* _正文_:

━━━━━━━━━━

【发布时间】:2018-06-20 11:07:46
【问题描述】:
我正在使用parallel 包中的mclapply 在高性能集群上使用lme4 包估计混合 glmer 模型。我遇到了described here 的问题。我应用了添加mc.preschedule=F 的建议修复,但问题仍然存在。代码设置为described here。
我不确定如何解决它,有什么想法吗?我应该切换到另一种并行化方法吗?如果有,怎么做?
这是我的代码,但基本上它遵循链接文章的逻辑:
rm(list = ls())
require(lme4)
require(parallel)
load(file="//share//home//eborbath//ess_rescaled.Rda") # load data
# paralelizing function
f_lmer_mc = function(data, calls, mc.cores) {
require(parallel)
if (is.data.frame(data))
data = replicate(length(calls), data, simplify = F)
for (i in 1:length(data)) attr(data[[i]], "cll") = calls[i]
m.list = mclapply(data, function(i) eval(parse(text = attr(i, "cll"))),
mc.cores = mc.cores, mc.preschedule = FALSE)
return(m.list)
}
##########
# Models #
##########
controls <- c("gender", "agea", "eduyrs", "domicil", "unemployed", "rideol", "union", "pid", "hincfel")
values <- c("conformity", "universalism", "security")
issues <- c("gincdif", "freehms")
agr.ctrl <- c("gdp_wb_ppp", "wb_vae")
lr.agr <- c("lr_rsquar_std", "ri_l2_std")
val.agr <- c("mean_univ", "mean_conf", "mean_secur")
end <- "1 + (1|cntry/countryyear), data=i, control=glmerControl(optimizer='bobyqa', optCtrl = list(maxfun = 1e9)), family=binomial(link='logit'))"

━━━━━━━━━━

* _材料列表_:
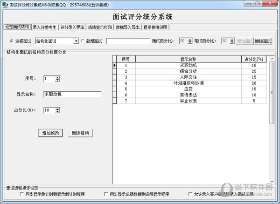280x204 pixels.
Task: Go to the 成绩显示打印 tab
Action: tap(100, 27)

━━━━━━━━━━

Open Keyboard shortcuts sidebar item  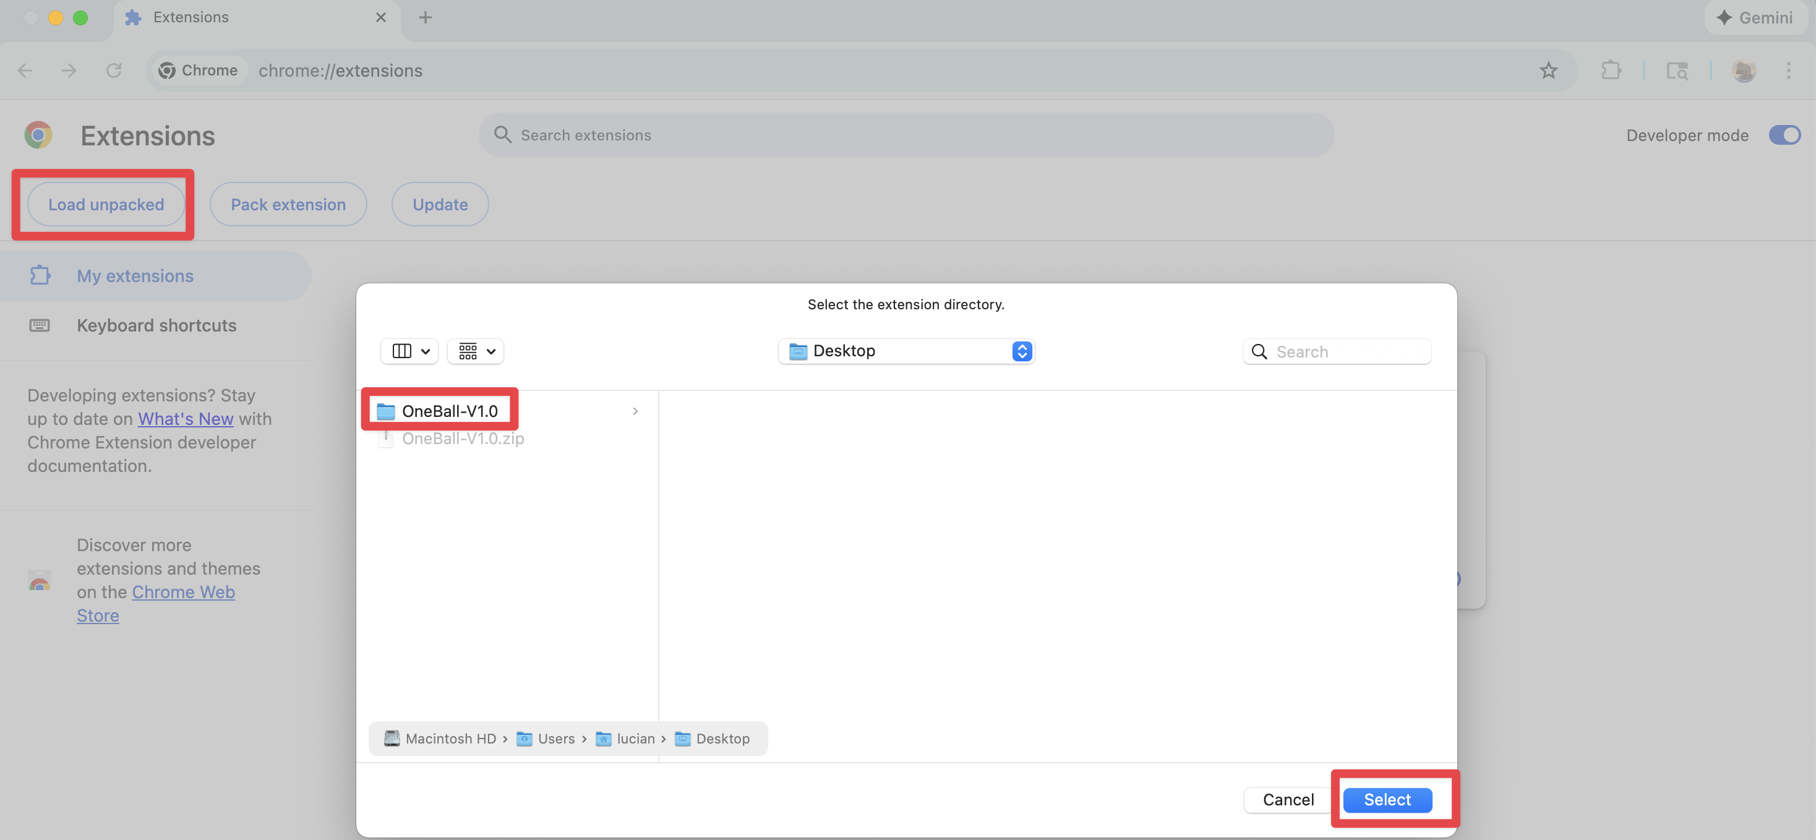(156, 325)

━━━━━━━━━━

* _题目要求_: 请一字不差地返回正文中从“if (is.data.frame(data))”到“return(m.list)”的这一段。 上述材料另有出处。

* _完整答案_:
if (is.data.frame(data))
data = replicate(length(calls), data, simplify = F)
for (i in 1:length(data)) attr(data[[i]], "cll") = calls[i]
m.list = mclapply(data, function(i) eval(parse(text = attr(i, "cll"))),
mc.cores = mc.cores, mc.preschedule = FALSE)
return(m.list)